# WRITTEN EXERCISE
Express the records below, from their first line through the line that contains "click(40, 203)", as a JSON list of strings with one string per line, including that line and omitting any blank lines.

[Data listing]
■ ■ ■ ■
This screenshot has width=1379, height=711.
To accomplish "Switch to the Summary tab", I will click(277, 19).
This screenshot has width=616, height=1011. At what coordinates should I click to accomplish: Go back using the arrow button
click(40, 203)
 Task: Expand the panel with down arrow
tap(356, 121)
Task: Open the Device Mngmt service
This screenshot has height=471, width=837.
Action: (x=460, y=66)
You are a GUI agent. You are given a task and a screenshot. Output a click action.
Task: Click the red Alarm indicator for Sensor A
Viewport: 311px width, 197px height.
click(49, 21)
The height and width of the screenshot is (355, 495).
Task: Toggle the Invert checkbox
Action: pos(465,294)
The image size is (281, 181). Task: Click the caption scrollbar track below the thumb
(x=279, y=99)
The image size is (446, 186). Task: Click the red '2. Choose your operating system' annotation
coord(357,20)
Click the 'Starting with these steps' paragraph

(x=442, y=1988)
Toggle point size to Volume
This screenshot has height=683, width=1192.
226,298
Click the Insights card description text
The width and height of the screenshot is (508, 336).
■ ■ ■ ■
# RESULT OF THE TASK
[
  "This screenshot has width=1379, height=711.",
  "To accomplish \"Switch to the Summary tab\", I will click(277, 19).",
  "This screenshot has width=616, height=1011. At what coordinates should I click to accomplish: Go back using the arrow button",
  "click(40, 203)"
]